The Cluster Analysis Approach to Measuring Coverage Gaps

The most direct way to measure coverage gaps is to embed and cluster both your production queries and your eval queries, then compare the resulting distributions.

The mechanics are straightforward:

  1. Sample production traffic over a meaningful window—typically 30 days, stratified to avoid over-representing weekend vs. weekday patterns or promotional spikes that don't reflect steady-state behavior.
  2. Embed both sets using the same embedding model. Consistency matters here; mixing embedding models introduces noise that obscures real distributional differences.
  3. Cluster the production queries using k-means or HDBSCAN (the latter handles density variation better for query sets that have a long tail of unusual inputs).

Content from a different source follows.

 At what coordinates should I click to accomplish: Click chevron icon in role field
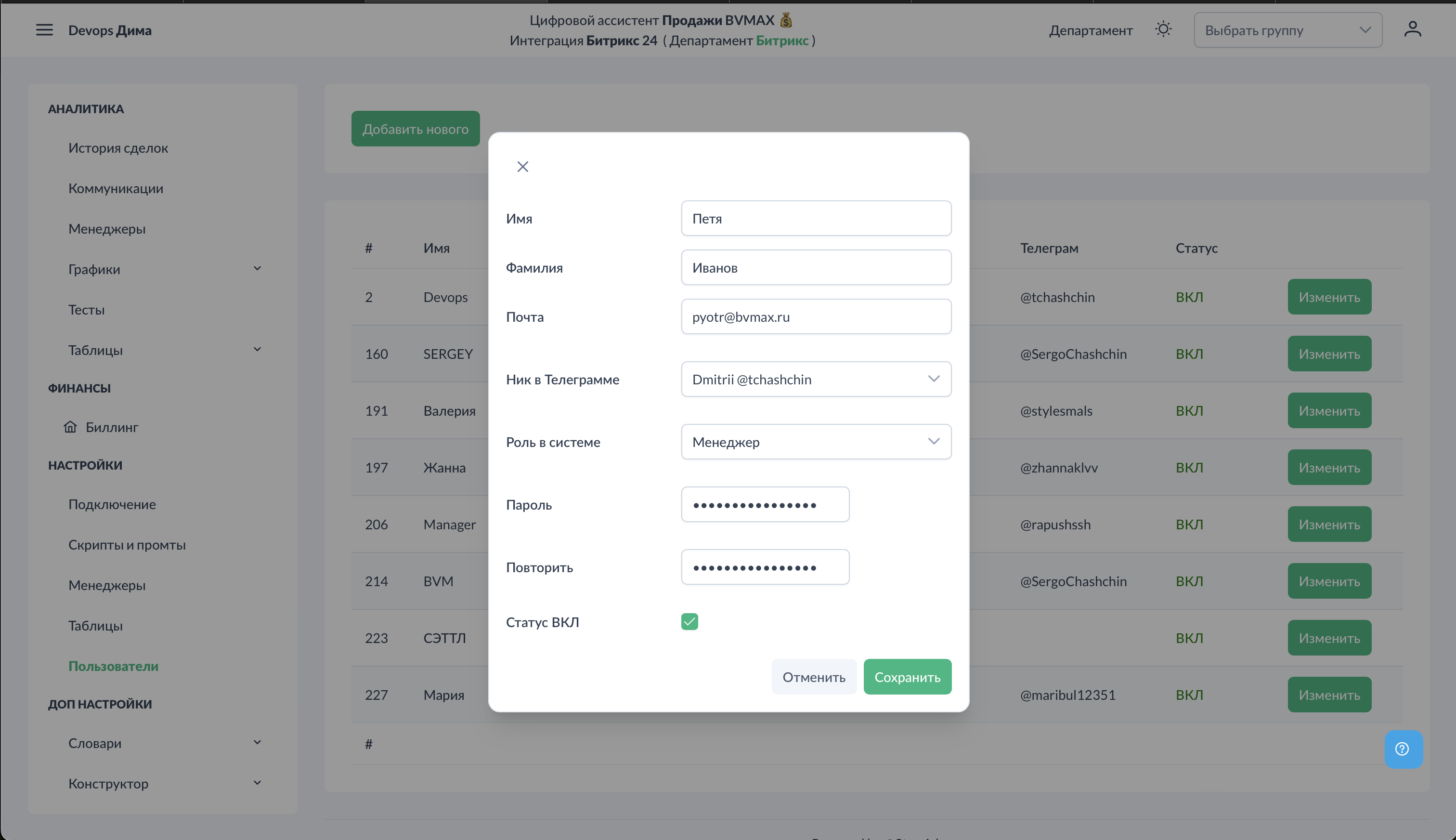(934, 442)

Choose a granularity that's meaningful—typically 20–80 clusters for a mid-size production system.
  4. Project your eval queries onto those clusters and measure what fraction of each cluster your eval set covers, weighted by how much traffic each cluster receives.

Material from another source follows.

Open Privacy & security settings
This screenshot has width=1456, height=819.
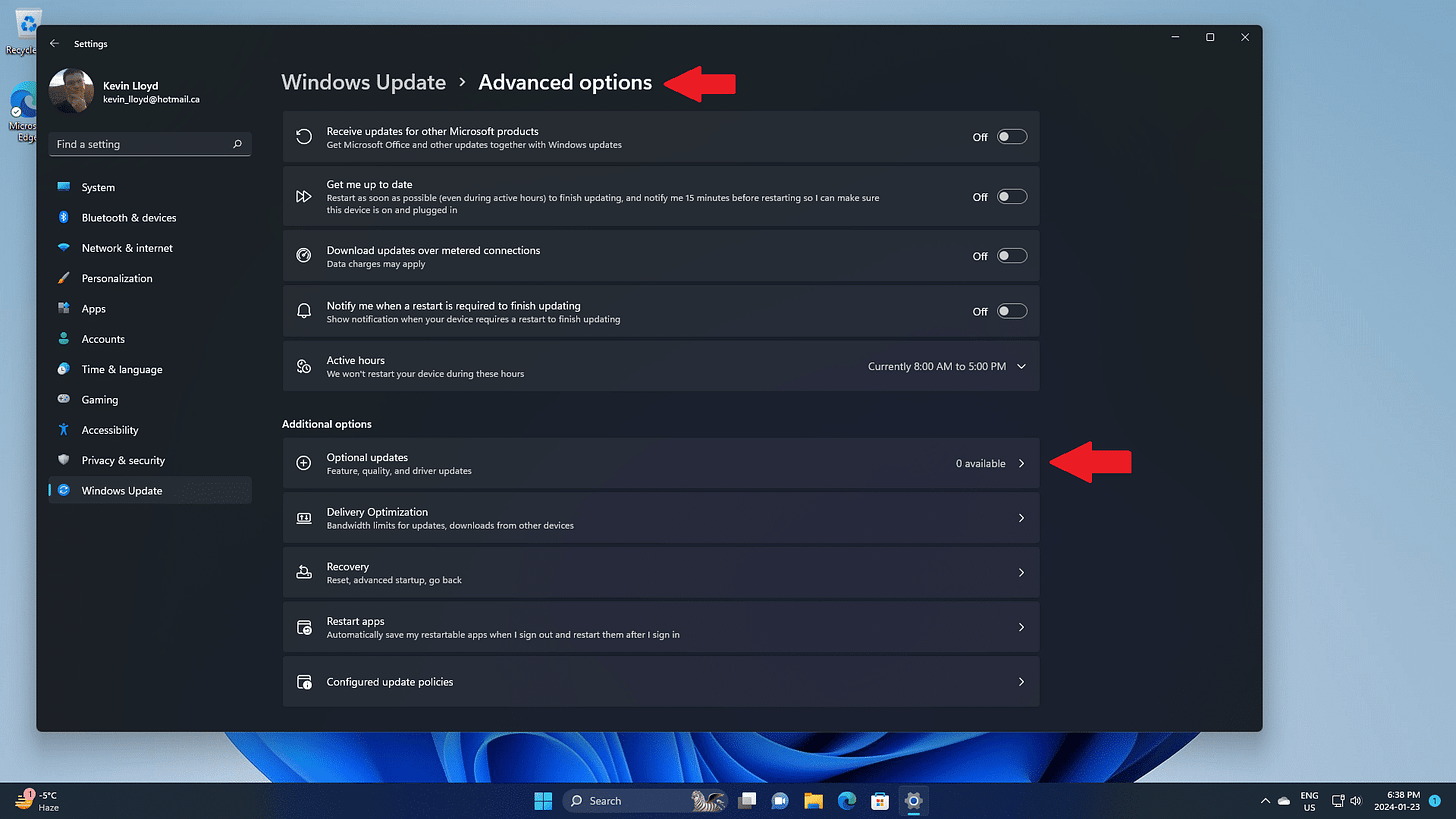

What you get out of this is a coverage heatmap. Some clusters will be densely covered—you have many eval cases from that semantic region. Others will be sparsely covered or completely empty. Cross-referencing cluster size (how much production traffic it represents) against eval density (how many eval cases you have in that region) tells you exactly where your blind spots are.

A cluster that represents 15% of your production traffic and contains zero eval cases is not a gap—it's a liability.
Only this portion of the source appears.